Technically, the door station is the field device in the intercom circuit. In a traditional two-wire analog system, it connects back to indoor monitors over a single pair of conductors that carry both power and signal. In an IP-based system, the door station is essentially a small networked computer — it has its own IP address, connects over Cat5e/Cat6 Ethernet or Wi-Fi, and streams H.264 or H.265 video to any authorized device on the network. Higher-end door stations also integrate a card reader, PIN keypad, or fingerprint scanner for credential-based entry without staff involvement.

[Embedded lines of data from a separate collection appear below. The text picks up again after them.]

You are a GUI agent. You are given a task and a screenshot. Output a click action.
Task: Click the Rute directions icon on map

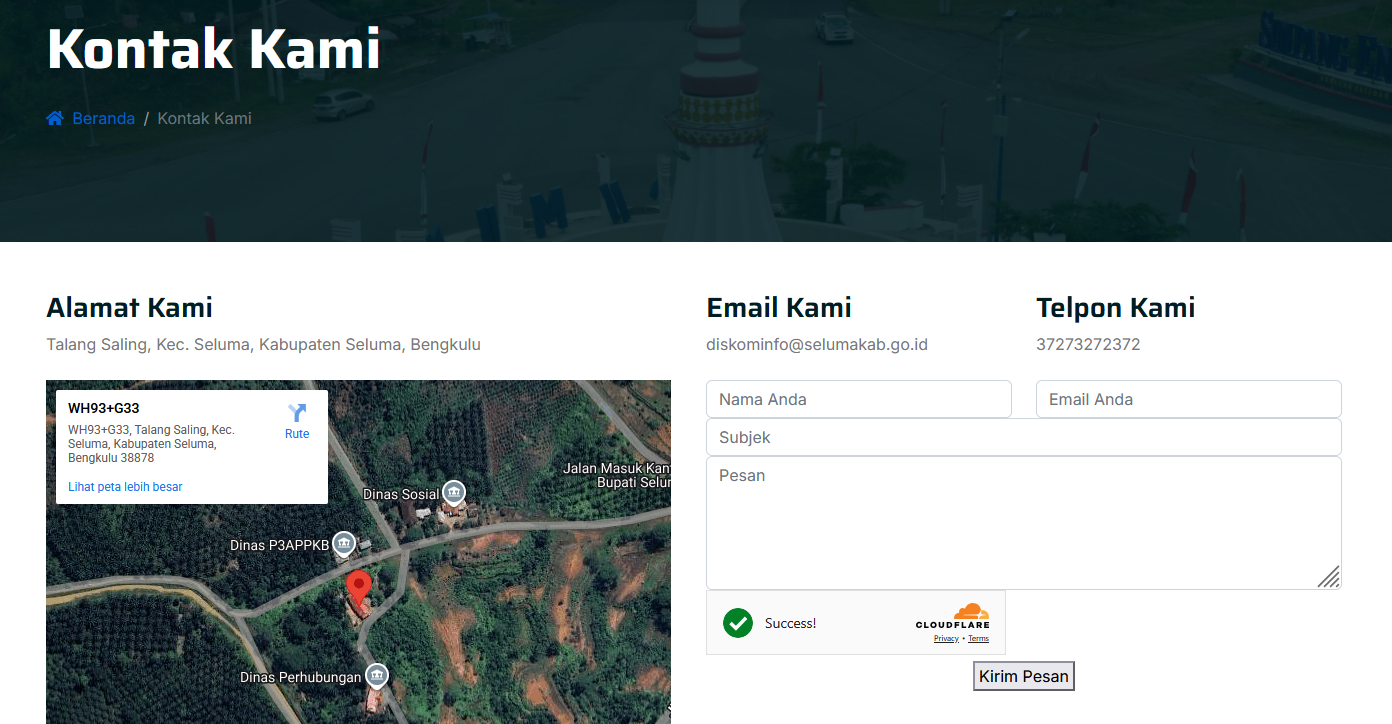297,413
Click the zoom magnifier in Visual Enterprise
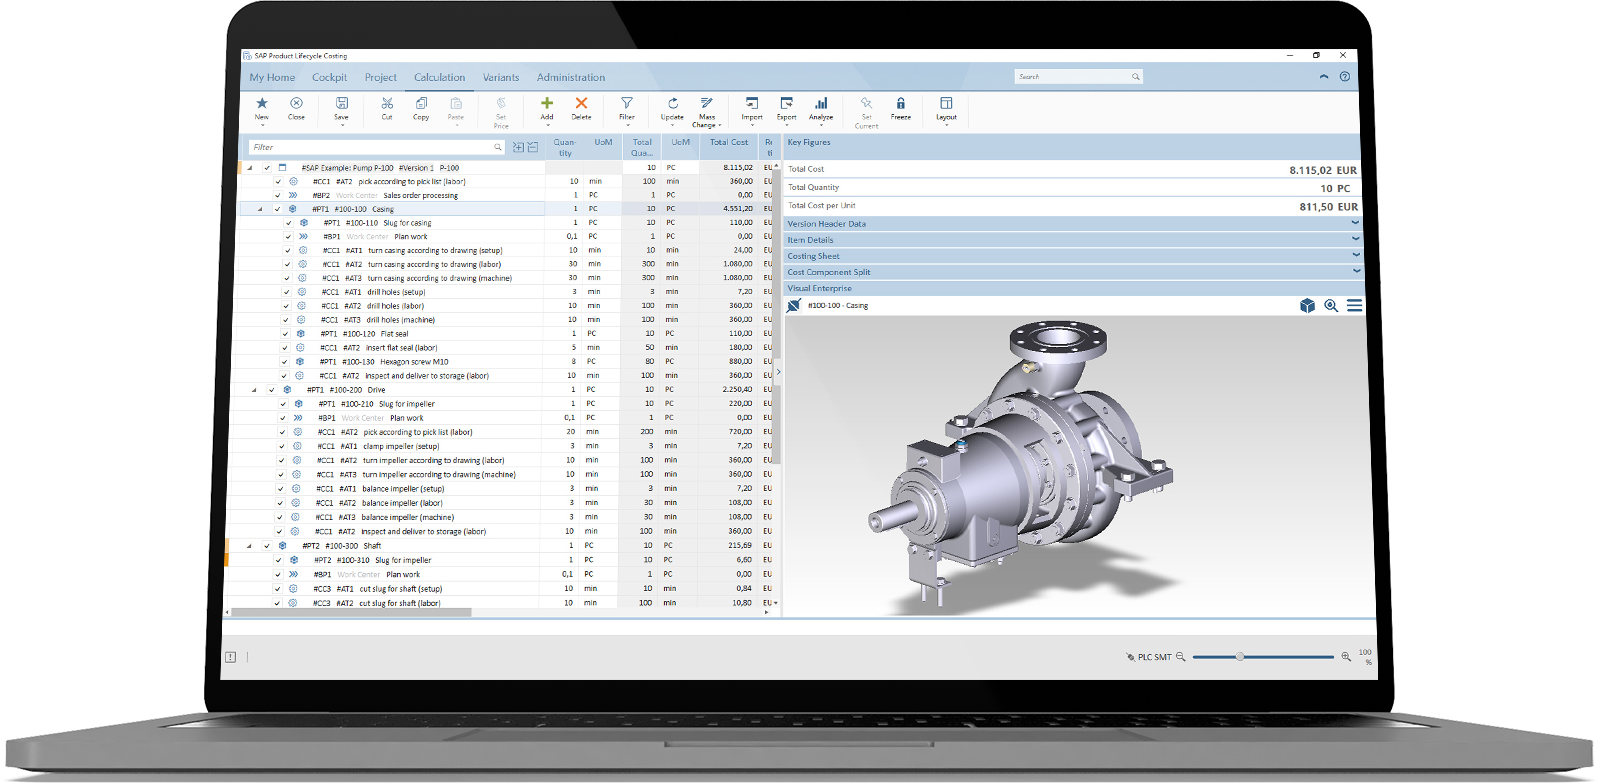The width and height of the screenshot is (1600, 783). (x=1331, y=306)
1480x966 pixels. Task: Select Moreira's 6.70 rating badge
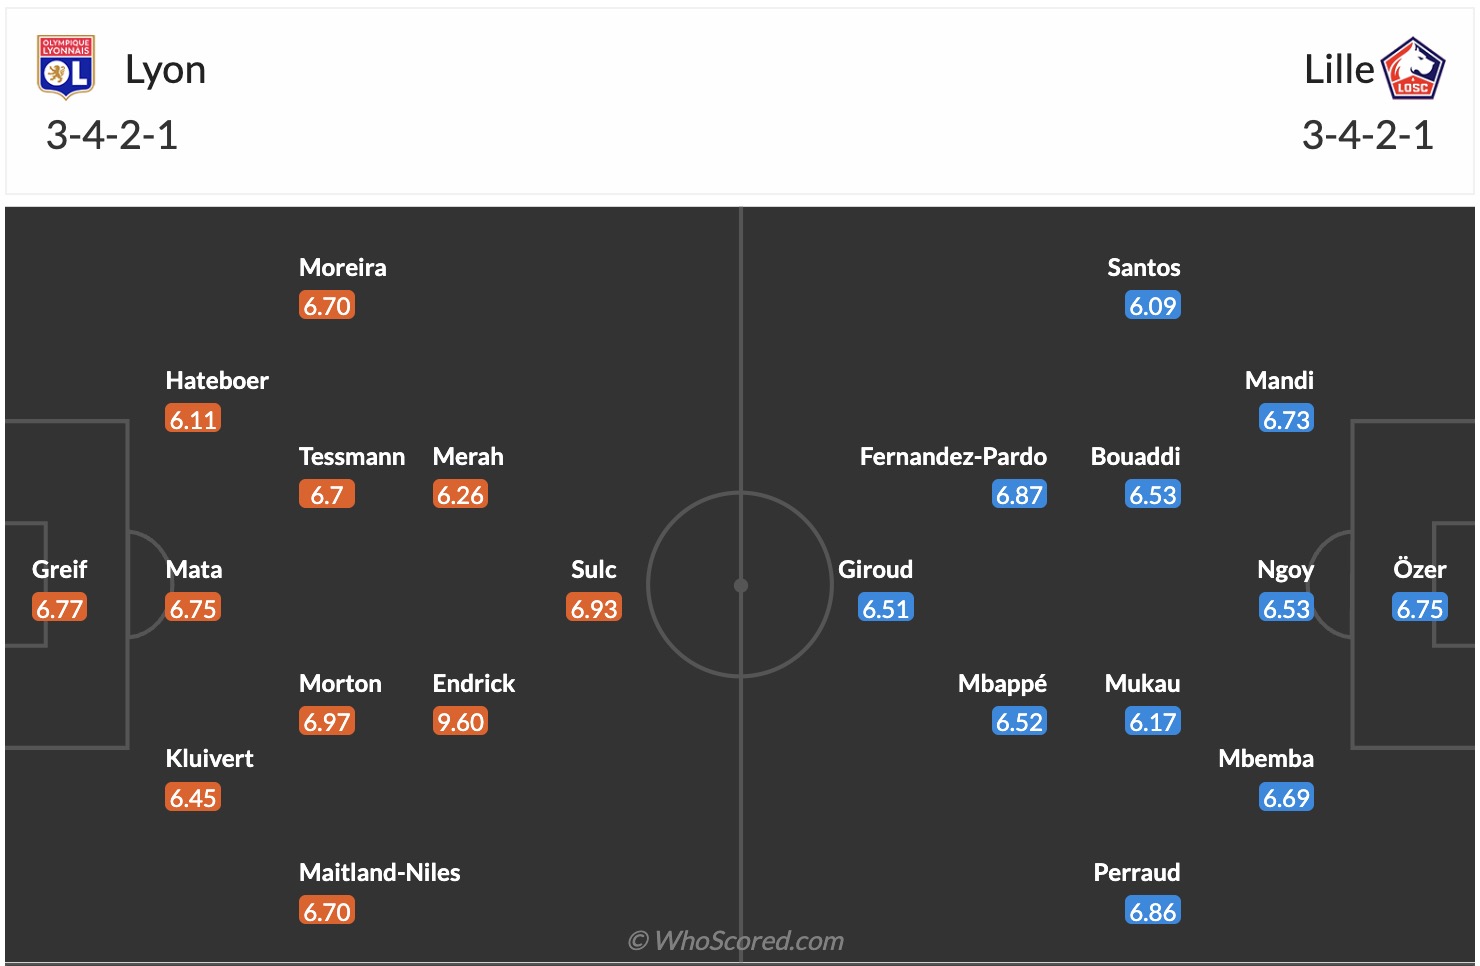pyautogui.click(x=327, y=306)
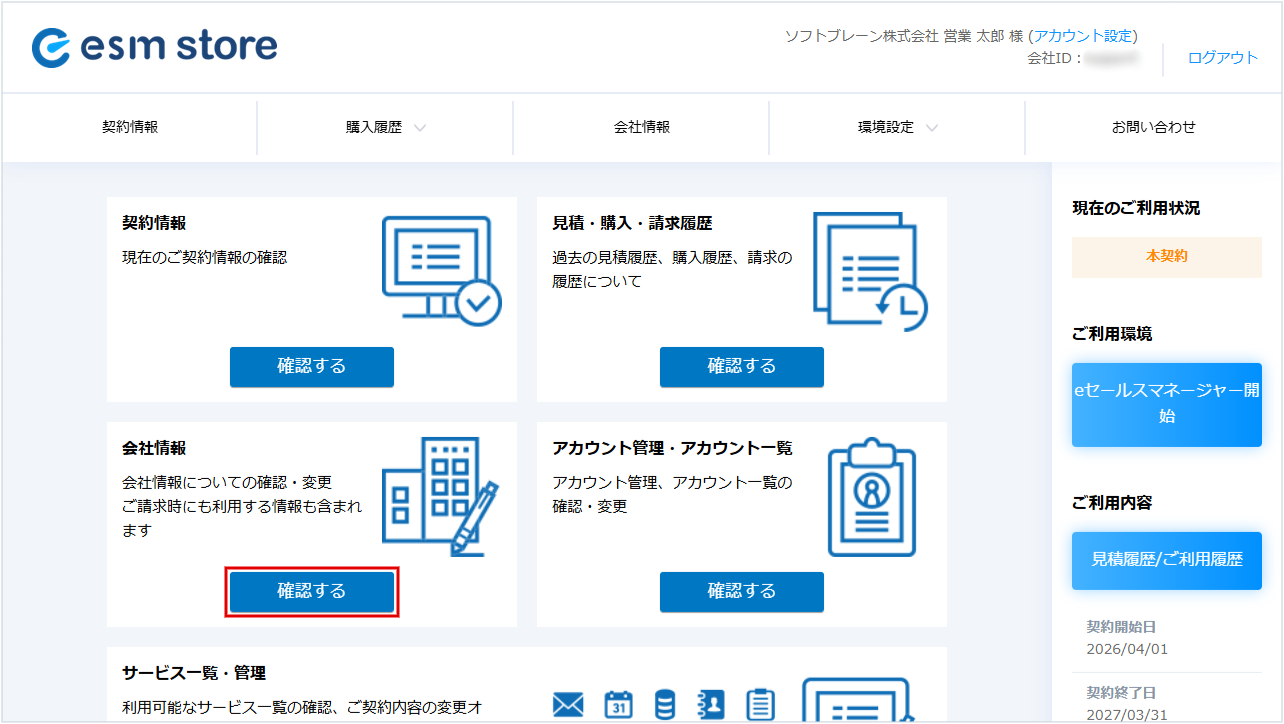Open the 会社情報 menu item
1284x724 pixels.
(642, 127)
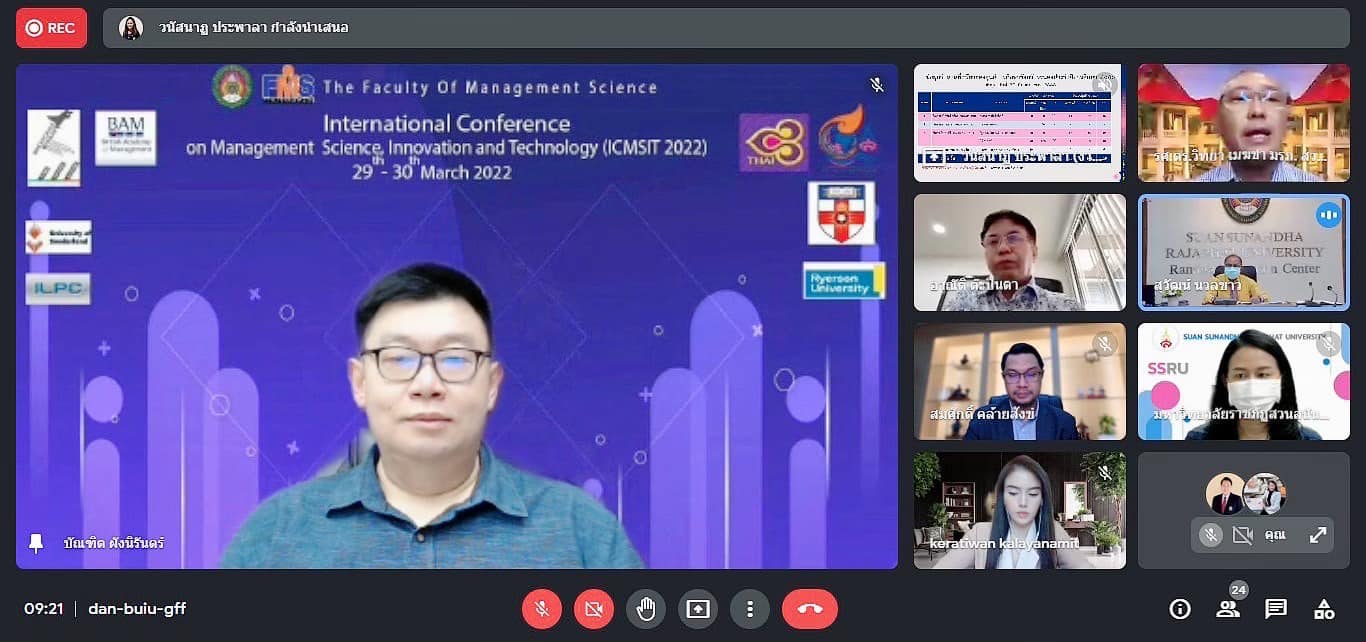Unmute the microphone in the bottom toolbar
The width and height of the screenshot is (1366, 642).
pos(541,609)
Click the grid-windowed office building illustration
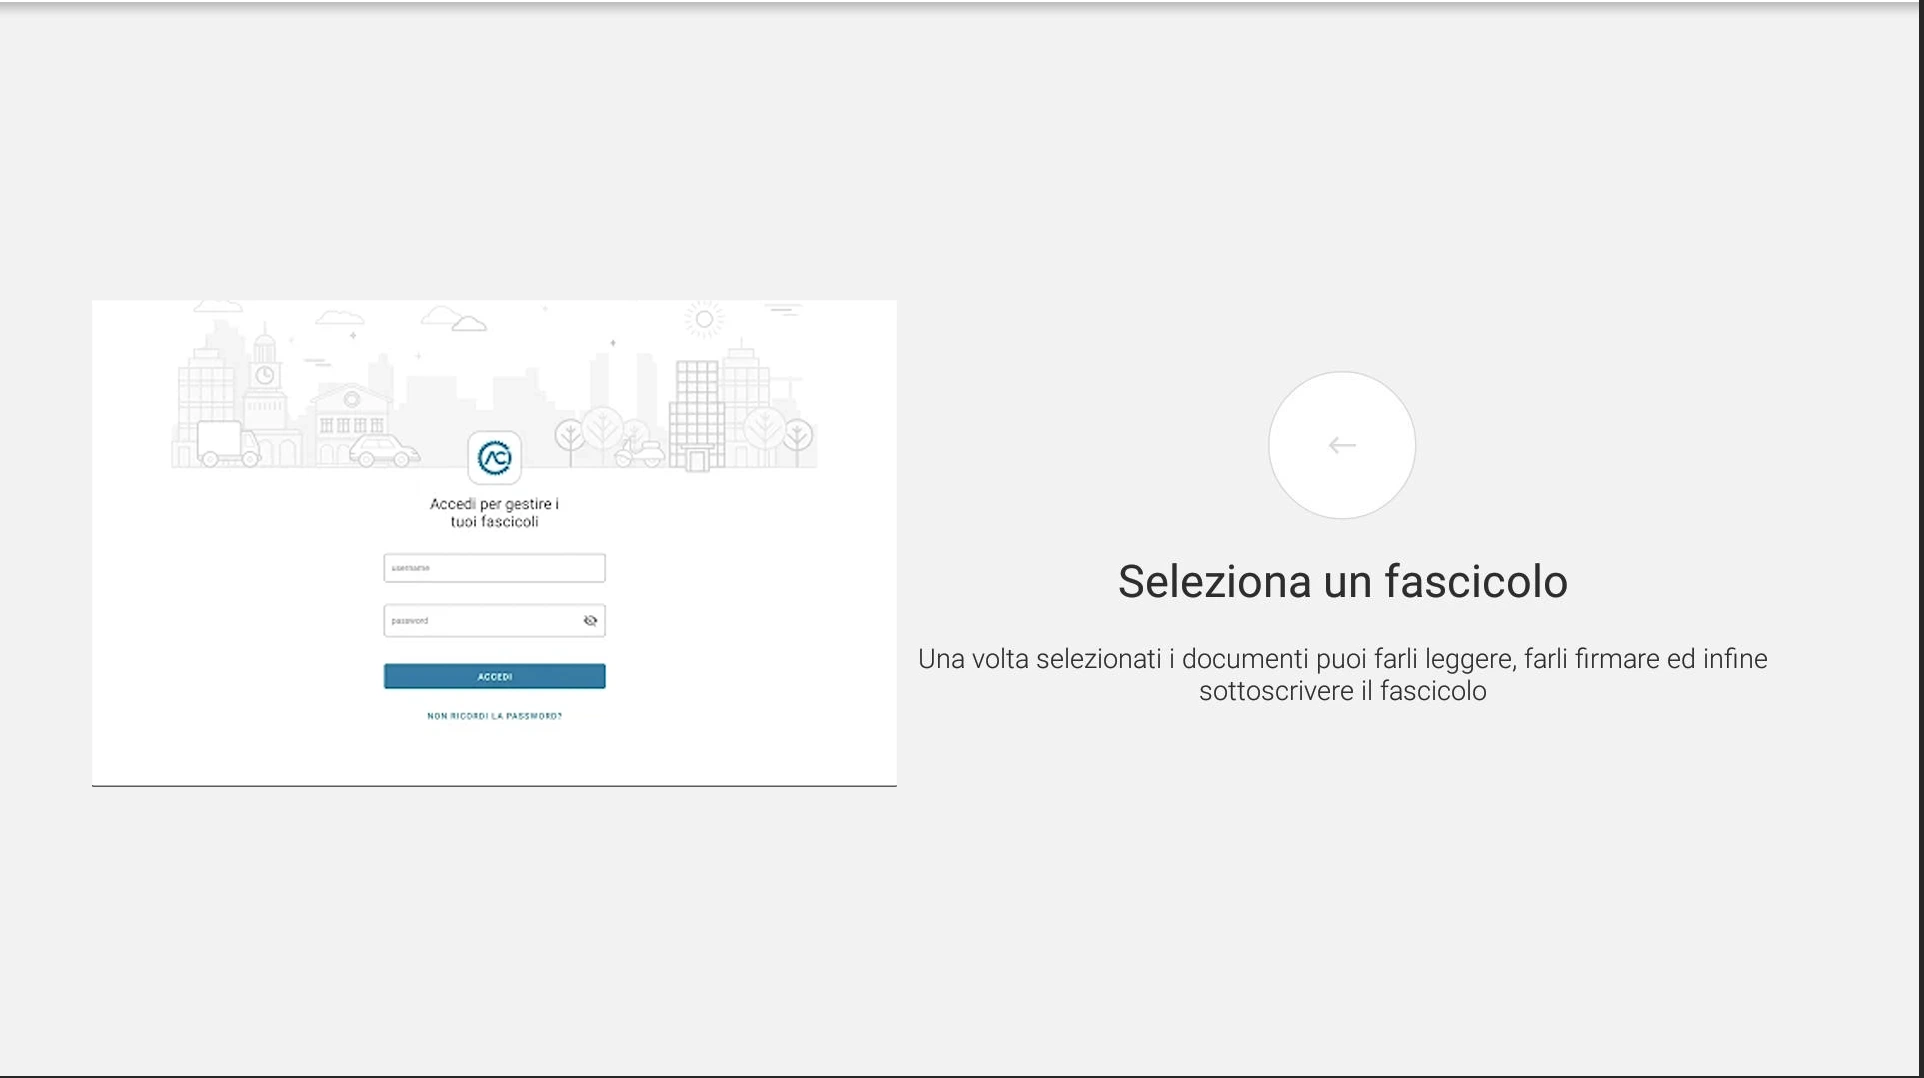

In New York City, door stations get installed in some of the most demanding environments imaginable: exposed vestibules on brownstones in Brooklyn, stainless-steel flush-mount panels in Manhattan high-rise lobbies, and recessed enclosures in pre-war co-op buildings where drilling through limestone or brick requires DOB approval. Weatherproofing ratings matter here — a door station needs an IP65 or better ingress-protection rating to survive NYC winters, direct rain, and the occasional delivery cart collision. Vandal-resistant housings (IK08 or IK10 rated) are strongly recommended for ground-floor installations in high-traffic areas.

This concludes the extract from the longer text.